İVAZ

(العوض)

Dünyada yaşanan üzüntü ve acılara karşılık âhirette bedel ödeneceğini ifade eden kelâm terimi.

Sözlükte “bir iş veya nesneye karşılık bedel ödemek” anlamındaki avz kökünden türemiş bir isim olan ivaz “bedel, karşılık” demektir. Türkçe’de kullanılan tâviz de (ta‘vîz) aynı mânayı ifade eder. İvaz kavramı Kur’ân-ı Kerîm’de yer almamaktadır. Hadislerde ise “mal karşılığında


ödenen bedel; dünyadaki hastalık veya musibetler karşılığında âhirette müminlere verilecek mükâfat” anlamında kullanılmıştır. Hadis rivayetlerinde belirtildiğine göre Hz. Peygamber, felâkete uğrayan müminlerin buna rızâ gösterip Allah’tan mükâfat istemeleri halinde bunun âhirette kendilerine verileceğini açıklamış, kocası ölen Ümmü Seleme sabrederek Allah’tan hayırlı bir karşılık vermesini dilemiş, duası kabul edilip Resûl-i Ekrem’in eşi olmuştur (Müsned, II, 292; III, 144, 156; VI, 360; Buhârî, “Ĥiyel”, 14, “Ŧalâķ”, 20; İbn Mâce, “Cenâǿiz”, 55; Tirmizî, “Menâķıb”, 74). Bir kutsî hadiste, “En sevdiği organına, gözlerine hastalık verdiğim kuluma sabretmesi halinde gözlerine bedel cenneti veririm” buyurulmuştur (Buhârî, “Merđâ”, 7).

========================================

■ **Yönerge a**:
Listede "Task: Click the 33.7k likes count" satırıyla başlayıp listenin son satırına kadar uzanan satırları, "Address Pool" yerine "Adres Havuzu" koyarak yeniden yazın; başka hiçbir şeyi değiştirmeyin ve resimleri cevaba almayın.

[Bazı kayıtlar]

========================================

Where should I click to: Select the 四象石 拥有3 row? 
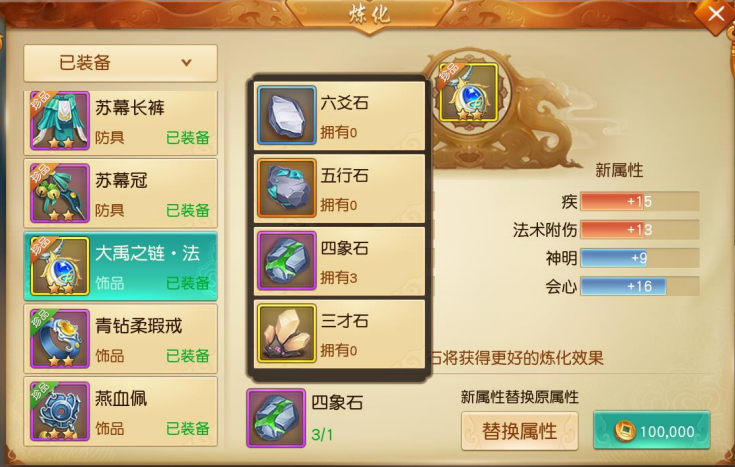click(x=339, y=261)
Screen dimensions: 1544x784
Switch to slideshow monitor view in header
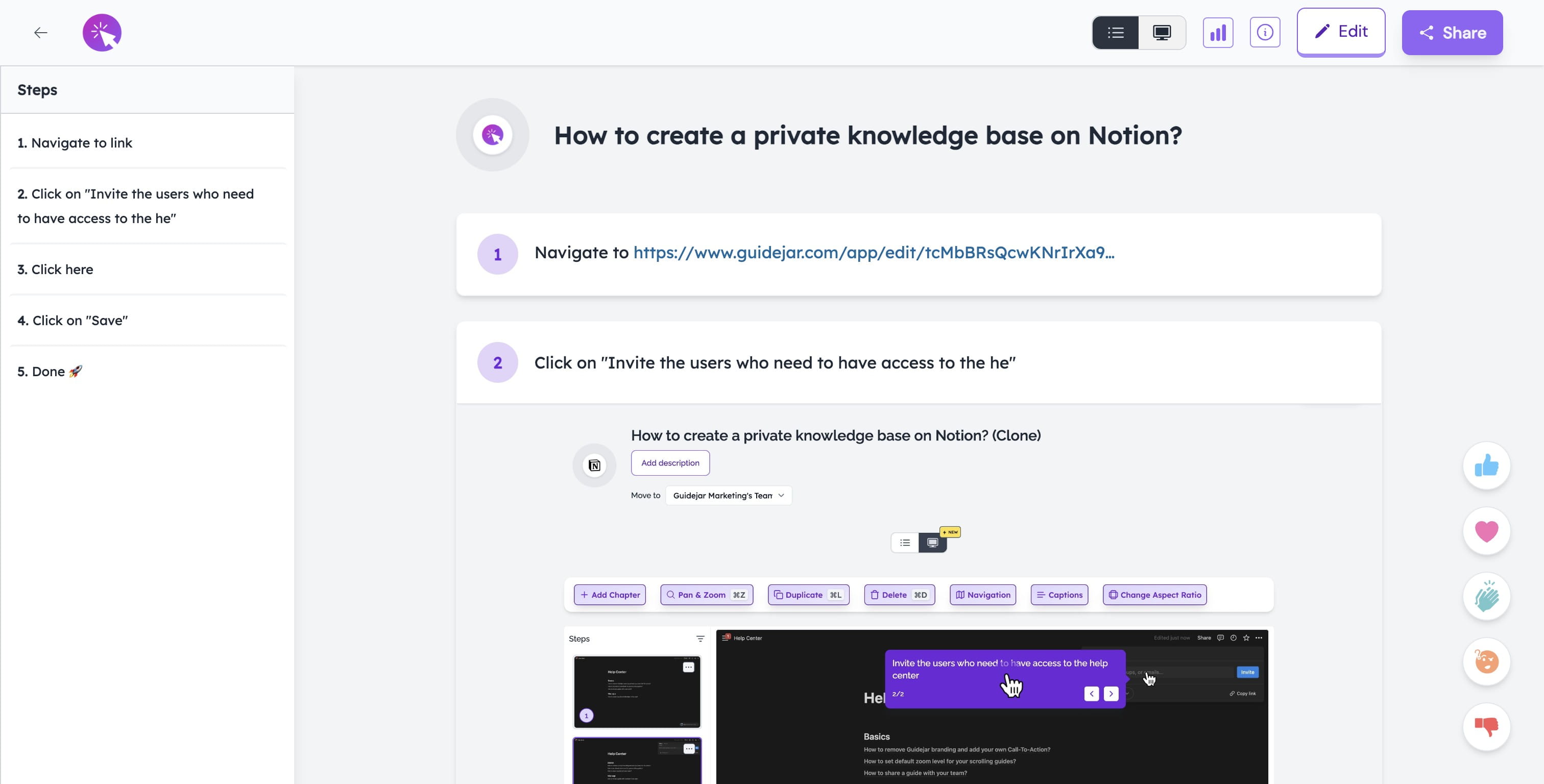click(x=1162, y=32)
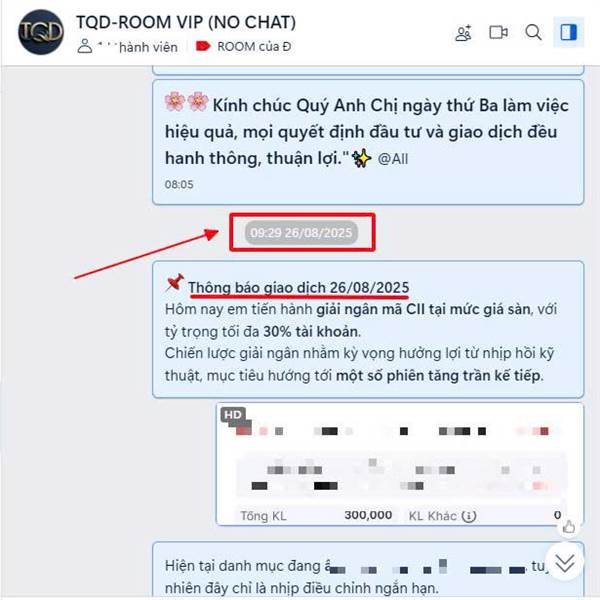600x600 pixels.
Task: Open search in conversation
Action: 533,33
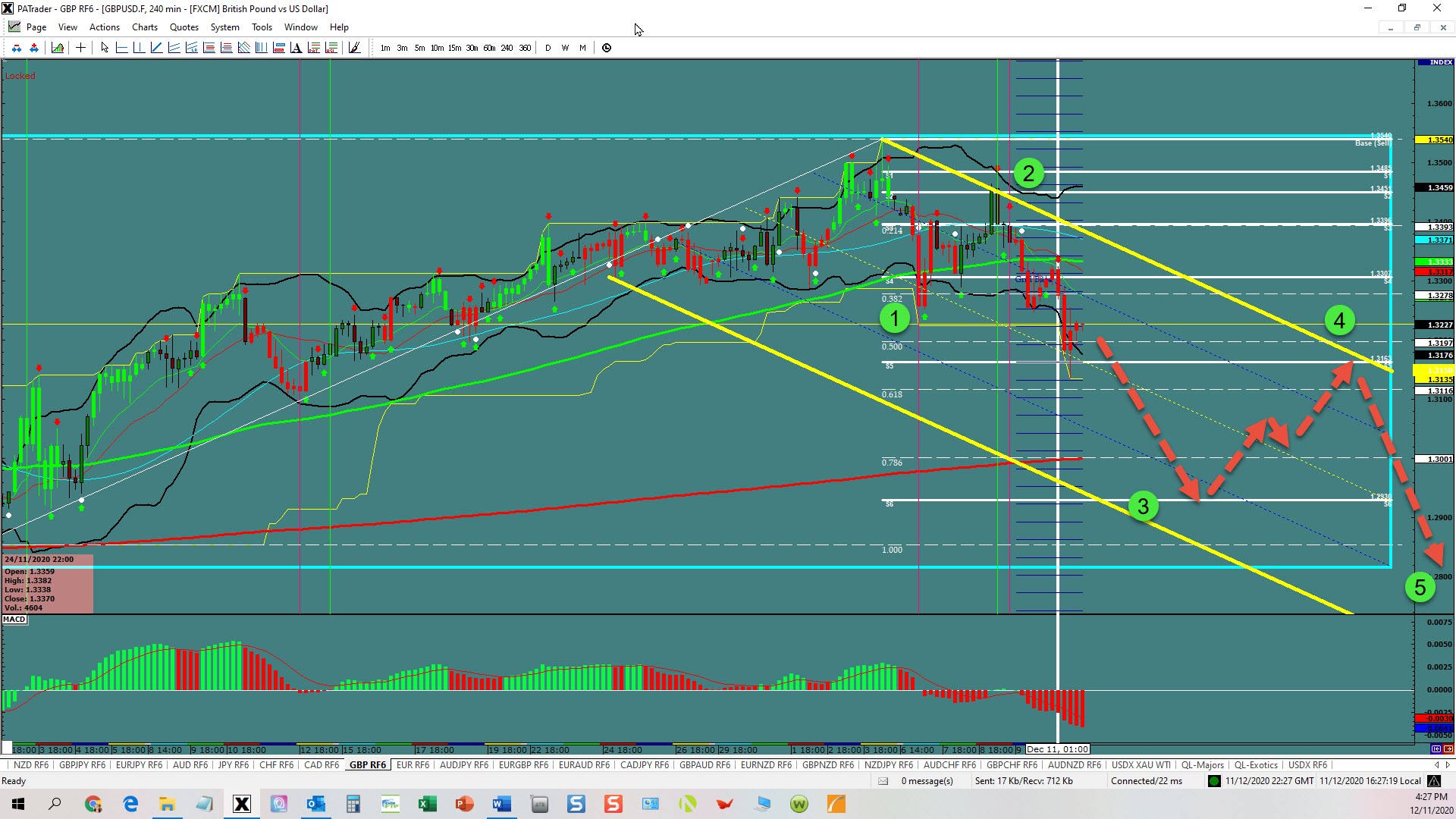Switch to the EUR RF6 tab
The width and height of the screenshot is (1456, 819).
pyautogui.click(x=413, y=765)
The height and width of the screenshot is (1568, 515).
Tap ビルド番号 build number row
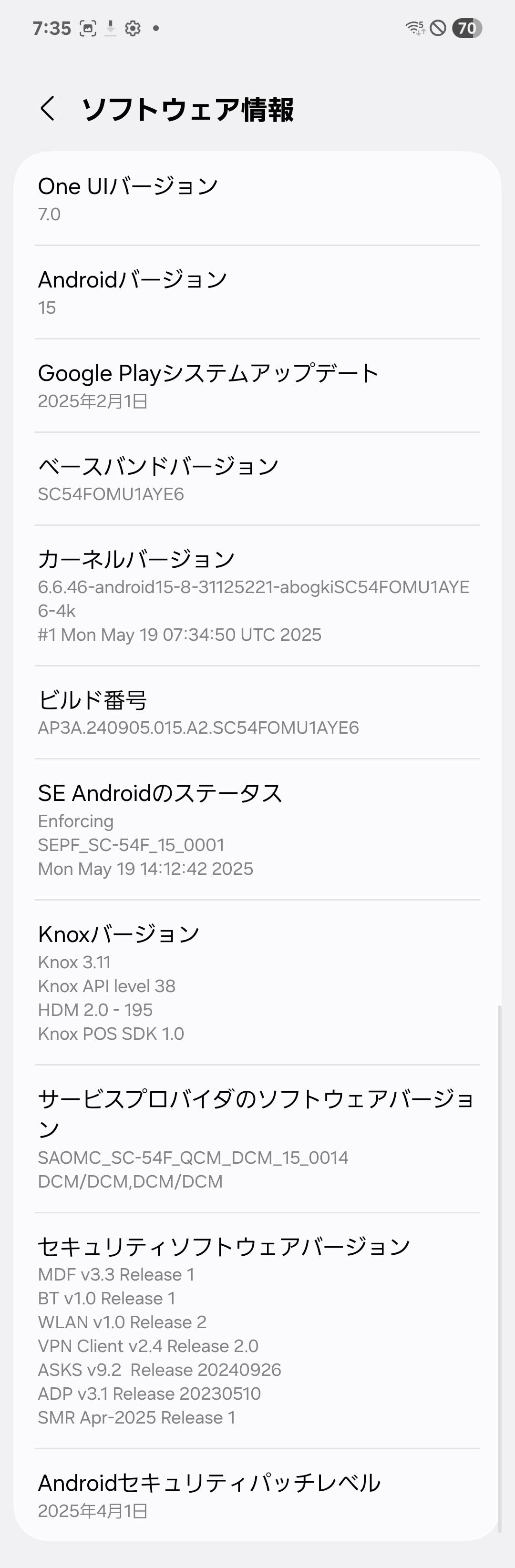point(258,712)
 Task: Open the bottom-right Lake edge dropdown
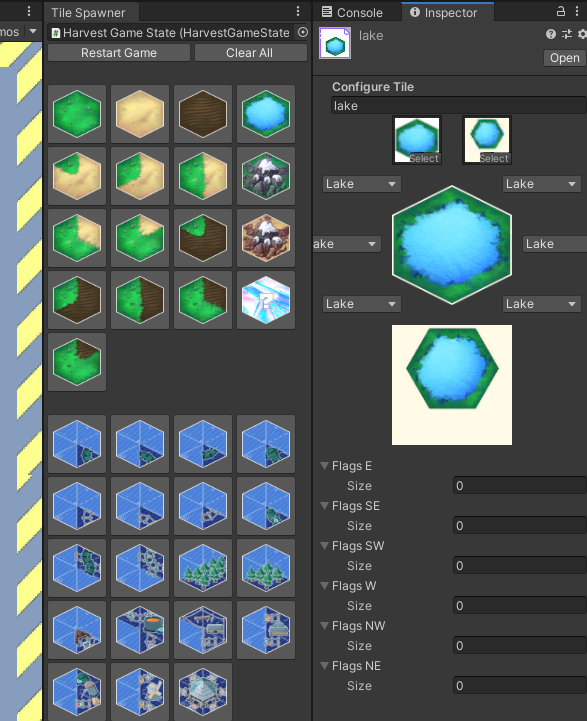pyautogui.click(x=542, y=304)
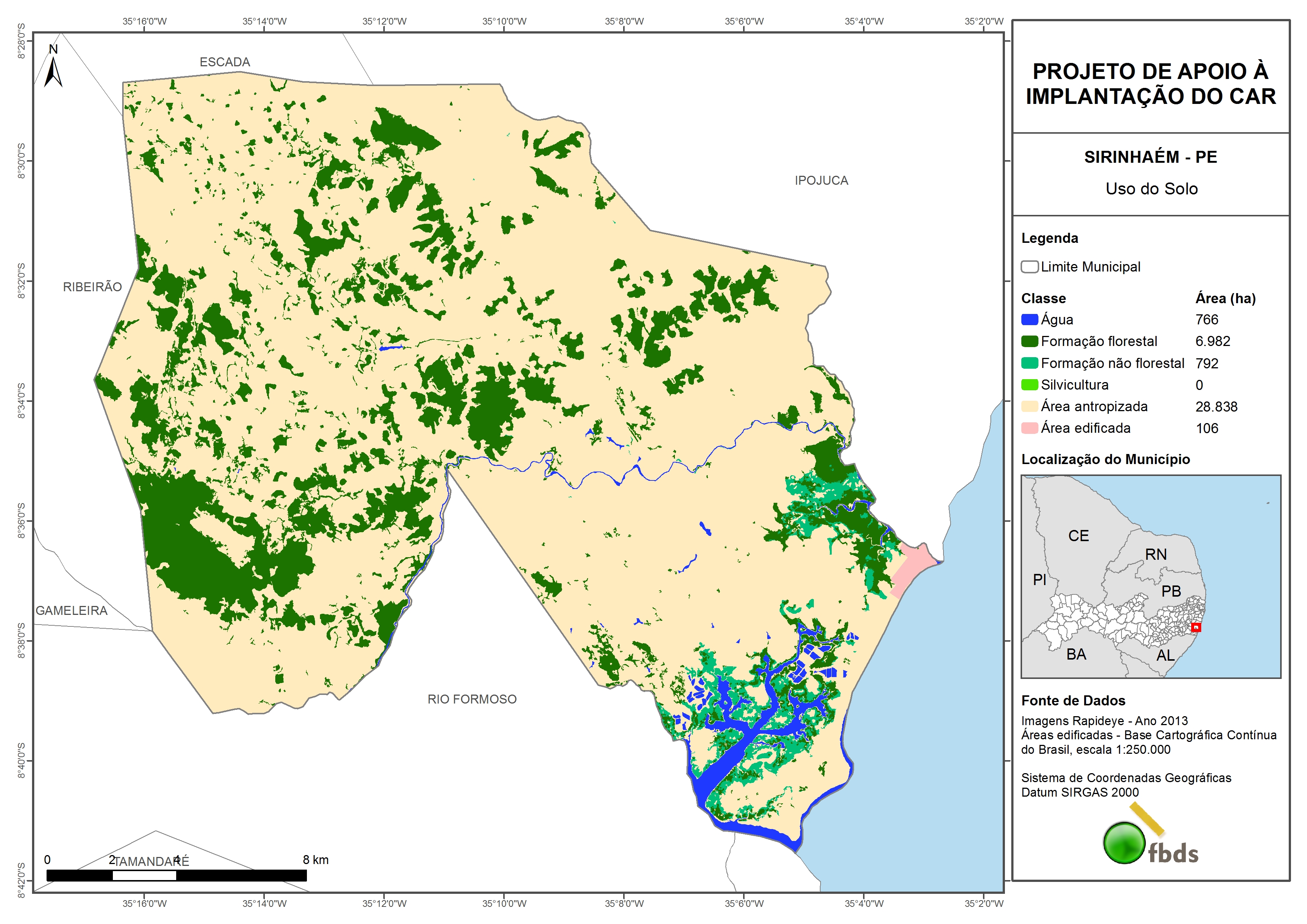Click the teal Formação não florestal swatch
The height and width of the screenshot is (924, 1307).
[x=1029, y=363]
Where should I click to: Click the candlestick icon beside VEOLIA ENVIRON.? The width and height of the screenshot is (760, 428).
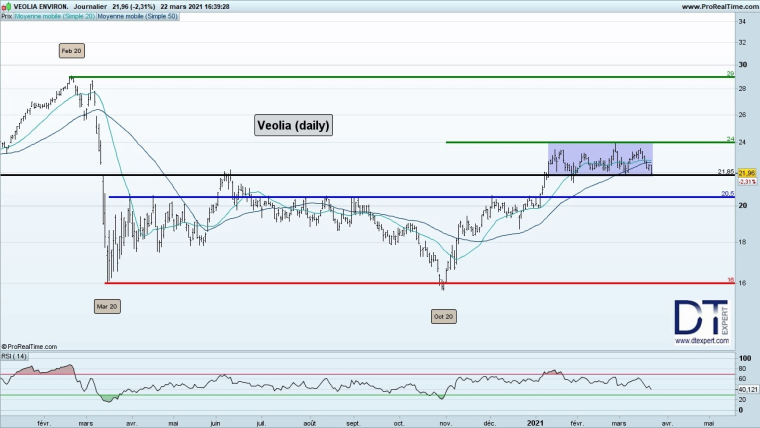click(x=6, y=6)
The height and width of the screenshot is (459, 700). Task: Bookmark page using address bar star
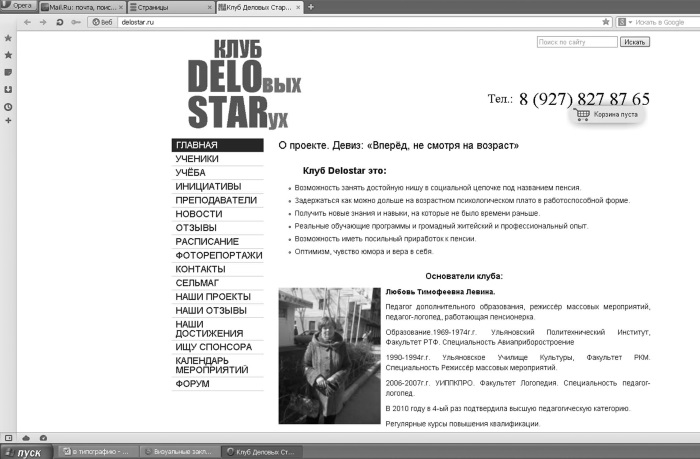click(606, 21)
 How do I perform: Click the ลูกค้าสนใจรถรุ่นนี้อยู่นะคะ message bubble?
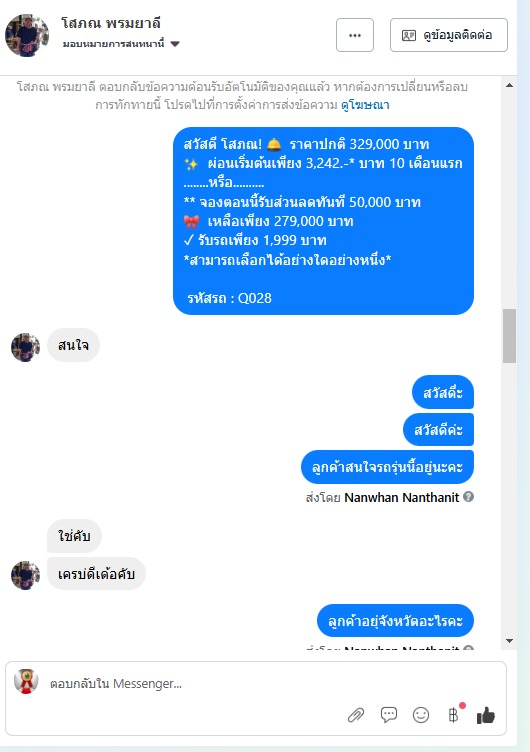[388, 467]
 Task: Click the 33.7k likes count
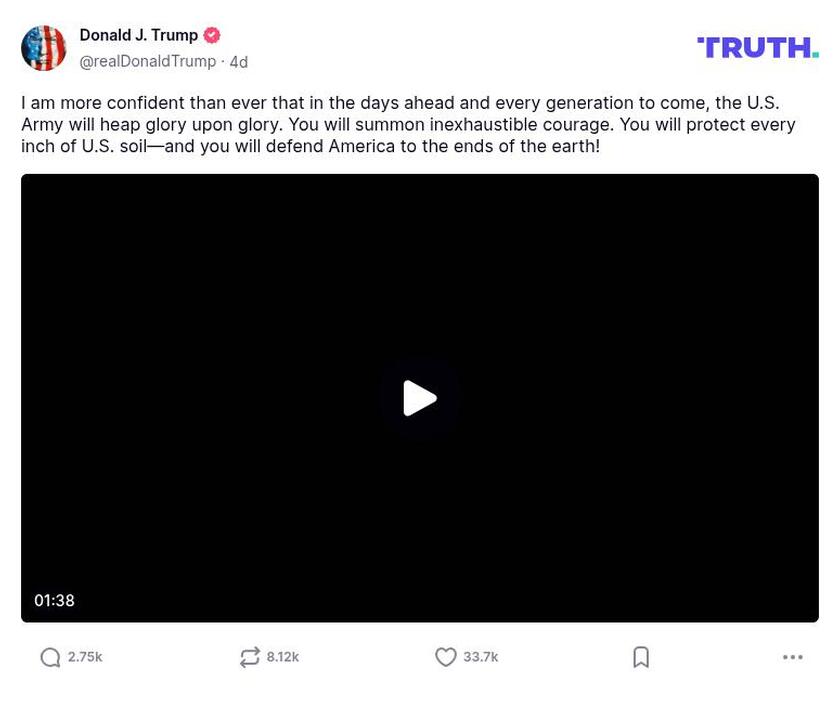(x=479, y=657)
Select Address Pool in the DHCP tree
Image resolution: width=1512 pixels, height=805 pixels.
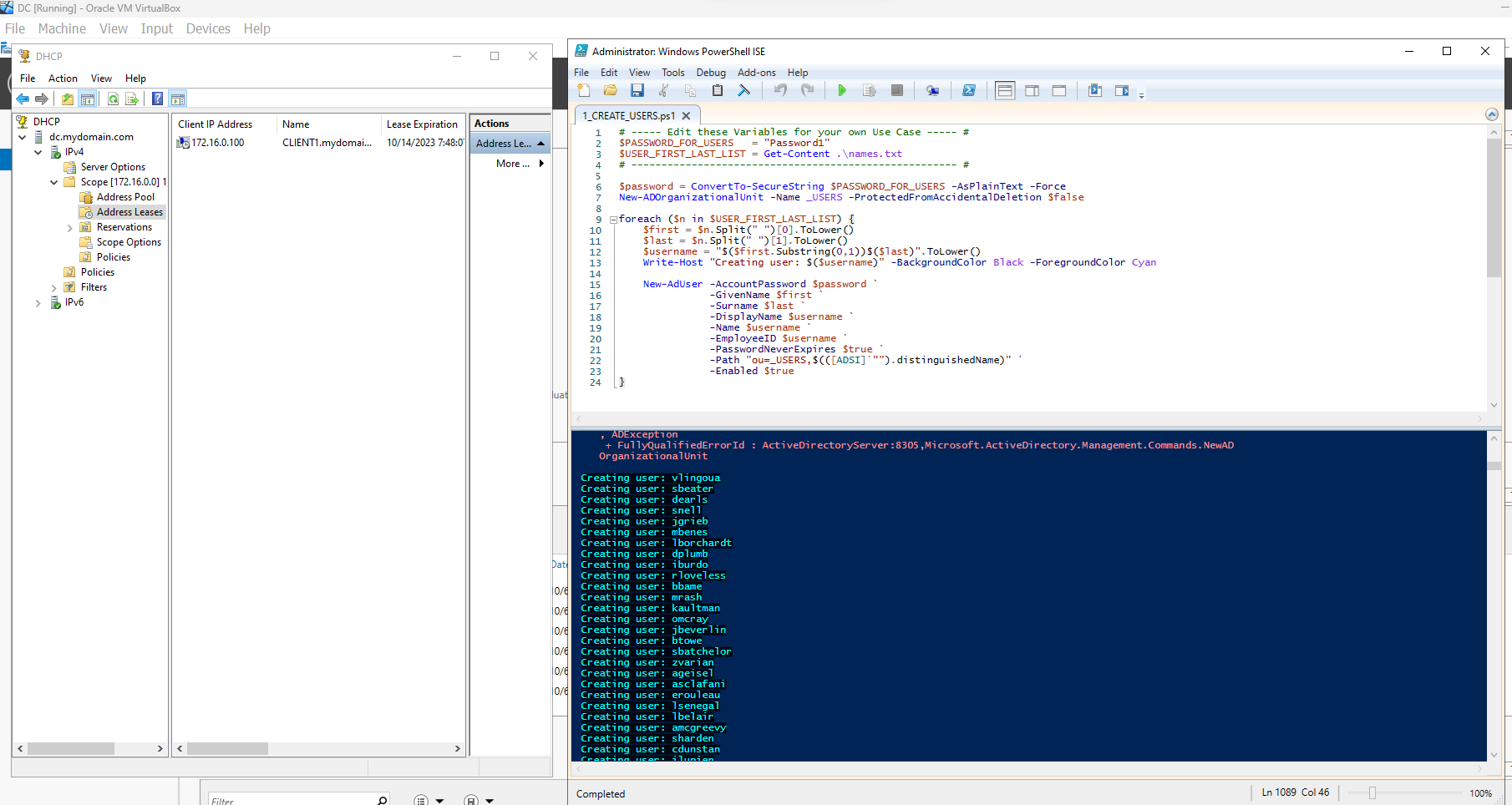pos(125,197)
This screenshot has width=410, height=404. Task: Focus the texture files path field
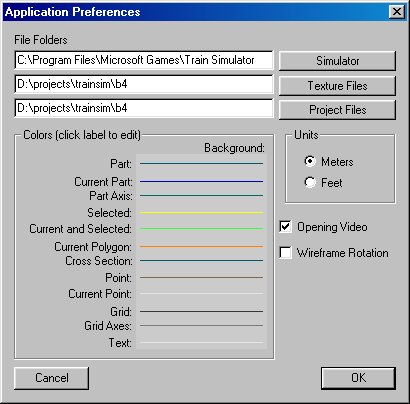(144, 84)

========================================

■ **Yönerge b**:
İvaz metnindeki parantez içi kaynak gösterimlerinde geçen eser ve derleyici adlarını tekrarsız olarak sıralayın.

■ **Nihai cevap a**:
 Task: Click the 33.7k likes count
(x=479, y=657)
Select Adres Havuzu in the DHCP tree
Image resolution: width=1512 pixels, height=805 pixels.
pos(125,197)
This screenshot has width=410, height=404. Task: Focus the texture files path field
(144, 84)

■ **Nihai cevap b**:
Müsned, Buhârî, İbn Mâce, Tirmizî